In February of 2018, the Chicago High School for the Arts’ academic teachers voted to unionize to bargain for different working conditions and student learning conditions. In April 2022, the art teachers voted to join this union as well. 

The five-year employment contract teachers had with ChiArts expired at the end of the 2021-2022 school year, forcing the teachers to work almost a year without a revised contract. With the joining of the Art Teachers, new contracts have been proposed, negotiated, and rejected. But why?

Patrick Lentz, a Photography teacher and Visual Arts department assistant said, “Union contracts are rarely a ‘one-size-fits-all’ kind of deal. Quality contracts consider the range of experiences and make sure nobody is left behind in the language that is put into a contract.
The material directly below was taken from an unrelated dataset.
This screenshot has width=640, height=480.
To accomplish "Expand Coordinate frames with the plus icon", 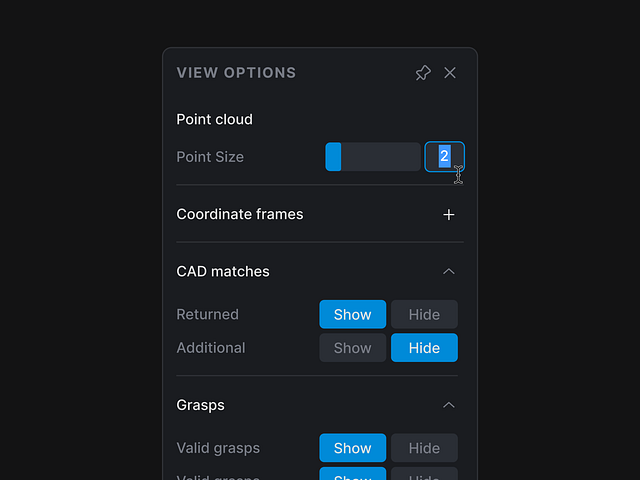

Which makes our contract even more unique in a school with five conservatories.” 

If the ChiArts Board recognizes both unions as one and agrees to their contract, this could give arts teachers paid planning time, access to health insurance, and necessary materials in their classrooms such as sanitizing wipes. They’re also hoping for a contract that would ensure long-term substitutes to replace teachers who are missing CPS-required classes such as Computer Science and Human Geography.  Despite the desperate need for teachers, the current starting pay for a long-term substitute is $17.50 an hour. 

However, this brings both financial problems and questions. According to Chris Cashman, a Spanish teacher at ChiArts, financial cuts only began to occur when the union was signed in and negotiated. ”Because of some things that the academic teachers gained, things at the school were cut, like the French program,” Cashman said. The French program was cut right before the 2019-2020 school year. 

Cashman also said there could be bigger financial issues if the art teachers had all the same benefits as academic teachers. There are different teachers who teach different hours at the school, ranging from a percussion teacher who comes in once a week and teachers for an hour, to teachers who teach different classes every single day. He went on to say that the original purpose of the arts program was to be part-time and to be paid to teach future artists important, job-specific skills.

“It’s unfortunate, but it is the case, that most part-time jobs in this economy and the world we live in tend not to provide the benefits to their part-time employees… I question if the school will be able to continue offering the programs that it offers if certain demands existing right now are put through and accepted,” Cashman said.

Duffie Adelson, ChiArts School Board Chair, said, “ChiArts is committed to coming to an agreement on a fair and sustainable contract that recognizes the important contributions of ChiArts arts and academic teachers.”  

This contract also impacts students. From unpaid lesson planning time to unsustainable jobs, teachers sometimes feel that they are not being paid for the hours they put into their work.  

Jordyn Birden, a long-term substitute and arts teacher expressed frustration that there is no Diverse Learning support during Conservatory.  

English teacher Megan Pietz said, “It’s just so important that students feel safe at school, that teachers feel safe at school, our environment is sustainable so people want to be here and want to stay here. And our schools are supportive of students no after how they identify or what groups they might be a part of.”

If you want more information about the union, you can talk to your teachers, administrators, or even members of the board.